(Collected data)
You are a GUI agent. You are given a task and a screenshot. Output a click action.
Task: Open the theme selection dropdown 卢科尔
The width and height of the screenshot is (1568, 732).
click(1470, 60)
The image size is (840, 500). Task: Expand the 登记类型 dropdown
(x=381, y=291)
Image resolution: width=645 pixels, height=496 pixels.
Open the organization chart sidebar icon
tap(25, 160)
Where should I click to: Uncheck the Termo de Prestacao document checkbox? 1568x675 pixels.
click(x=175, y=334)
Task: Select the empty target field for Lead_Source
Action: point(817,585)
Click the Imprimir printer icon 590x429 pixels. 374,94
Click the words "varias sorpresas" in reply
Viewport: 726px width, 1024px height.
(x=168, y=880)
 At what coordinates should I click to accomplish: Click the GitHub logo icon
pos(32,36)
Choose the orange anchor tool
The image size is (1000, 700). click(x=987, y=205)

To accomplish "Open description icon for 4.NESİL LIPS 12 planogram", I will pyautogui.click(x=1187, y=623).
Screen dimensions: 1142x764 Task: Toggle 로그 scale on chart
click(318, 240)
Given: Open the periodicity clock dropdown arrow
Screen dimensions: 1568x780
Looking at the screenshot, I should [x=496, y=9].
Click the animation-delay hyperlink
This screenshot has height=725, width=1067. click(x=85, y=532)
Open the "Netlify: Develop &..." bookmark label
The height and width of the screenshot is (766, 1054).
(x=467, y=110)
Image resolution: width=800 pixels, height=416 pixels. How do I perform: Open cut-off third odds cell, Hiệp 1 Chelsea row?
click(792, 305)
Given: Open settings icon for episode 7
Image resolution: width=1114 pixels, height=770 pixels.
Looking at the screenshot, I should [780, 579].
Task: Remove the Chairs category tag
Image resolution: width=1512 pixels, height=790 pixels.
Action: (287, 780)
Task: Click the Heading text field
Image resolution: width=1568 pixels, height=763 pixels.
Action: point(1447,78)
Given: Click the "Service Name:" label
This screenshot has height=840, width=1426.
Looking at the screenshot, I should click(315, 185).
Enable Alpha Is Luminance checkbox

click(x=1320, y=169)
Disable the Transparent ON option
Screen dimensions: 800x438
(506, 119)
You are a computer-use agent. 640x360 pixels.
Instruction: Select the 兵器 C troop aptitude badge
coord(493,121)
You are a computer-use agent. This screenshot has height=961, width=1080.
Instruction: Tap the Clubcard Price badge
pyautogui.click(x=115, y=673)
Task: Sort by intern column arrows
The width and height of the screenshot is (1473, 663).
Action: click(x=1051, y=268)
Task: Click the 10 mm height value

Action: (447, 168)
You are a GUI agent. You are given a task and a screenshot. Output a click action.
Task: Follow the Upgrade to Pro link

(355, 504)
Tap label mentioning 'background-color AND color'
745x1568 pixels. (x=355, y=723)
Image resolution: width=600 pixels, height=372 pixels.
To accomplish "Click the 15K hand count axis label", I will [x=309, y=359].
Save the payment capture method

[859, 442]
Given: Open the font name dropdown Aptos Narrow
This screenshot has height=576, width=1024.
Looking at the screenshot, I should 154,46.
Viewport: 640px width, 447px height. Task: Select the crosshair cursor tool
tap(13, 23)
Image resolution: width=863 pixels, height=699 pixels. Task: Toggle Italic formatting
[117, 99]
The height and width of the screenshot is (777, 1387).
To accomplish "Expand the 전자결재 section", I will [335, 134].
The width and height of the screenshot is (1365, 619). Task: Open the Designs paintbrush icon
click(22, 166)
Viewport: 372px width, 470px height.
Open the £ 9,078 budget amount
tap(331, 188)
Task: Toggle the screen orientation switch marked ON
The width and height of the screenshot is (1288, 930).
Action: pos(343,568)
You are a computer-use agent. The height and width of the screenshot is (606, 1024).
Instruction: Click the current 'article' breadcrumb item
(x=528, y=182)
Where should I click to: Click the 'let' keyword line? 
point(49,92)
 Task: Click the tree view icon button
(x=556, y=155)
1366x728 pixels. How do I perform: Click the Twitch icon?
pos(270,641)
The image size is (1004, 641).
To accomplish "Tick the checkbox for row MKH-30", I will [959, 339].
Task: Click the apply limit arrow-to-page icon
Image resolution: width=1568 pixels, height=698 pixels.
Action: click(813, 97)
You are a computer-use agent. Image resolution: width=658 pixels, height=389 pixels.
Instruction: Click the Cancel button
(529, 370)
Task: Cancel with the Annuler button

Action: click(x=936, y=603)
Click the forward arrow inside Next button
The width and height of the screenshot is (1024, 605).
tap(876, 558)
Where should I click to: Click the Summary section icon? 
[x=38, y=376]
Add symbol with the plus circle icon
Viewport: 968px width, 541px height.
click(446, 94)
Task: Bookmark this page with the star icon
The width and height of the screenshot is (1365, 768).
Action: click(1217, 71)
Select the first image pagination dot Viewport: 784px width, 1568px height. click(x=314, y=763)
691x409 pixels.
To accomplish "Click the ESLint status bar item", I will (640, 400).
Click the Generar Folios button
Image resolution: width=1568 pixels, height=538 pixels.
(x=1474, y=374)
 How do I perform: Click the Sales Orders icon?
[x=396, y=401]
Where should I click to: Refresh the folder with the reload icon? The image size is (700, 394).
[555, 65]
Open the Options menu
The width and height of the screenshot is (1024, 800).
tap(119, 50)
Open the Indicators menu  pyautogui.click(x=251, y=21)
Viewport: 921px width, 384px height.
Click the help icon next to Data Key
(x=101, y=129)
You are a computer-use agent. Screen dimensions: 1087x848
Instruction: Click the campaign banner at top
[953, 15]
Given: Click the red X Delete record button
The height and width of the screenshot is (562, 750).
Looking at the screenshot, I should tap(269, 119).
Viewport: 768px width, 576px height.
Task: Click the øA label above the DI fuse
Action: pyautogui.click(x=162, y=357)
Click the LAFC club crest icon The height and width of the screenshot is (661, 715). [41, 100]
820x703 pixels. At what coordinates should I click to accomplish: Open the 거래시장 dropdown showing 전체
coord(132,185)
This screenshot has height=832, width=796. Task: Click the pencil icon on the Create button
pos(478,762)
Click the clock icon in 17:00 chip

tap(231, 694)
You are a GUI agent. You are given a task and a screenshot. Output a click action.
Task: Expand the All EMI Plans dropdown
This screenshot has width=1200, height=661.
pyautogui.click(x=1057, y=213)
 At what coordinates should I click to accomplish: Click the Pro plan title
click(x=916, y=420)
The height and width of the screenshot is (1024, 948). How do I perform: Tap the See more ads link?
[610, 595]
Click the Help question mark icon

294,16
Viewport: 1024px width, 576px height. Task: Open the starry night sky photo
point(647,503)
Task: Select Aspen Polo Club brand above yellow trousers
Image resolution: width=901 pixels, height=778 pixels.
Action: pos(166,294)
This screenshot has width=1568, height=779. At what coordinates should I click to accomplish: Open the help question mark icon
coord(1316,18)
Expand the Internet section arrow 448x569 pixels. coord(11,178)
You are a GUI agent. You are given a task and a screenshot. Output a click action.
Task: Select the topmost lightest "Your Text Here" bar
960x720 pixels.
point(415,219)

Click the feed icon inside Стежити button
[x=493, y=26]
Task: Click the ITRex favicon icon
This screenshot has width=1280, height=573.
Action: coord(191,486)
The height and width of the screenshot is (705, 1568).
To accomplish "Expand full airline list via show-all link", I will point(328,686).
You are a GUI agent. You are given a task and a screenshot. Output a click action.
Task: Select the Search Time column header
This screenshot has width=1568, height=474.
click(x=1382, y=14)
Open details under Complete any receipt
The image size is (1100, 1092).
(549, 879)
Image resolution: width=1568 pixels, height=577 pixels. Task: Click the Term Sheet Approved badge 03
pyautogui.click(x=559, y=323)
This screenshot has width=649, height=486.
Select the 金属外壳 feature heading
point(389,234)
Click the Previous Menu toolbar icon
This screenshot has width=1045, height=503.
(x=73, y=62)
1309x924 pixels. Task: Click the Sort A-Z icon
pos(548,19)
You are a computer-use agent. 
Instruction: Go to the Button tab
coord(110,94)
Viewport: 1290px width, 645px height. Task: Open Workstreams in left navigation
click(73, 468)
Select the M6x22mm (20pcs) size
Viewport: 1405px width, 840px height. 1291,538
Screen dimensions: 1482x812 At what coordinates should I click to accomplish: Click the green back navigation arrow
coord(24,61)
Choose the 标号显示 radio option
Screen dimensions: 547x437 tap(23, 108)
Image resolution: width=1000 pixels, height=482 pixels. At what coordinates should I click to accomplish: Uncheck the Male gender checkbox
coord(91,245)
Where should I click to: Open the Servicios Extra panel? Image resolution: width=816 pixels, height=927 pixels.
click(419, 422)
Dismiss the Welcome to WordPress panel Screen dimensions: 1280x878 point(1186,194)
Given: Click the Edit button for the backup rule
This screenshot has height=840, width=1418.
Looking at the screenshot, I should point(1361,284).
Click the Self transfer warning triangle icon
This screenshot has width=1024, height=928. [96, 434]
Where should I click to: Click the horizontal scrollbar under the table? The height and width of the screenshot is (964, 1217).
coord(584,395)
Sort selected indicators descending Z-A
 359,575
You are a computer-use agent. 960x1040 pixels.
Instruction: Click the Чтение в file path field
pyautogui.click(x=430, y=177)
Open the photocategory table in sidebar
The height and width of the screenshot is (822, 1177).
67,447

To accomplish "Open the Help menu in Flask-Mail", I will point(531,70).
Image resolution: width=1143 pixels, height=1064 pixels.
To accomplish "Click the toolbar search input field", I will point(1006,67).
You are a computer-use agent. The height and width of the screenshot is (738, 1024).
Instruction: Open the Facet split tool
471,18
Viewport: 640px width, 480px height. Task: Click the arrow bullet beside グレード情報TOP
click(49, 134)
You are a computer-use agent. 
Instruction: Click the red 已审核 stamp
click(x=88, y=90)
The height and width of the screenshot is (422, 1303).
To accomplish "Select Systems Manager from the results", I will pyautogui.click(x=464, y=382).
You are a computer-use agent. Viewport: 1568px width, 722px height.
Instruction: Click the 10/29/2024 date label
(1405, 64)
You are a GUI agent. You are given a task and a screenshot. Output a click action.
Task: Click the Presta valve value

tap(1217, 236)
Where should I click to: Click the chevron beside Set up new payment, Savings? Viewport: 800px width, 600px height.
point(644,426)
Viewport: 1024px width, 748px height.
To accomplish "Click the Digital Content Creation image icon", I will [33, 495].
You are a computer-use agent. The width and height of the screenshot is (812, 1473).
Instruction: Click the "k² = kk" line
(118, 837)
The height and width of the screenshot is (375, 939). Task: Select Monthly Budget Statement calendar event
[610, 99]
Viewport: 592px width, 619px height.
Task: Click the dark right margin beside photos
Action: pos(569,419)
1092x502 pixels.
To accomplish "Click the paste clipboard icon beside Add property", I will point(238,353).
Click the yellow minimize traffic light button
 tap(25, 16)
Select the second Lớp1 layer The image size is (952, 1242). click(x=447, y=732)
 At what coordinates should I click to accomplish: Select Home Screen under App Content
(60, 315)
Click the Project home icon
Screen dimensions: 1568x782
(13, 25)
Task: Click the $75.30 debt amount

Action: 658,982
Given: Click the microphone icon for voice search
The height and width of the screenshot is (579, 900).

#### [Task prompt]
Give back precisely the lines above that start at the line containing "Given: Click the red X Delete record button" and end at the line containing "Open details under Complete any receipt", inclusive. No other lines belong in the output.

#### [Response area]
Given: Click the red X Delete record button
The height and width of the screenshot is (562, 750).
Looking at the screenshot, I should tap(269, 119).
Viewport: 768px width, 576px height.
Task: Click the øA label above the DI fuse
Action: pyautogui.click(x=162, y=357)
Click the LAFC club crest icon The height and width of the screenshot is (661, 715). [41, 100]
820x703 pixels. At what coordinates should I click to accomplish: Open the 거래시장 dropdown showing 전체
coord(132,185)
This screenshot has height=832, width=796. Task: Click the pencil icon on the Create button
pos(478,762)
Click the clock icon in 17:00 chip

tap(231, 694)
You are a GUI agent. You are given a task and a screenshot. Output a click action.
Task: Expand the All EMI Plans dropdown
This screenshot has width=1200, height=661.
pyautogui.click(x=1057, y=213)
 At what coordinates should I click to accomplish: Click the Pro plan title
click(x=916, y=420)
The height and width of the screenshot is (1024, 948). How do I perform: Tap the See more ads link?
[610, 595]
Click the Help question mark icon

294,16
Viewport: 1024px width, 576px height. Task: Open the starry night sky photo
point(647,503)
Task: Select Aspen Polo Club brand above yellow trousers
Image resolution: width=901 pixels, height=778 pixels.
Action: pos(166,294)
This screenshot has width=1568, height=779. At what coordinates should I click to accomplish: Open the help question mark icon
coord(1316,18)
Expand the Internet section arrow 448x569 pixels. coord(11,178)
You are a GUI agent. You are given a task and a screenshot. Output a click action.
Task: Select the topmost lightest "Your Text Here" bar
960x720 pixels.
point(415,219)

Click the feed icon inside Стежити button
[x=493, y=26]
Task: Click the ITRex favicon icon
This screenshot has width=1280, height=573.
Action: coord(191,486)
The height and width of the screenshot is (705, 1568).
To accomplish "Expand full airline list via show-all link", I will point(328,686).
You are a GUI agent. You are given a task and a screenshot. Output a click action.
Task: Select the Search Time column header
This screenshot has width=1568, height=474.
click(x=1382, y=14)
Open details under Complete any receipt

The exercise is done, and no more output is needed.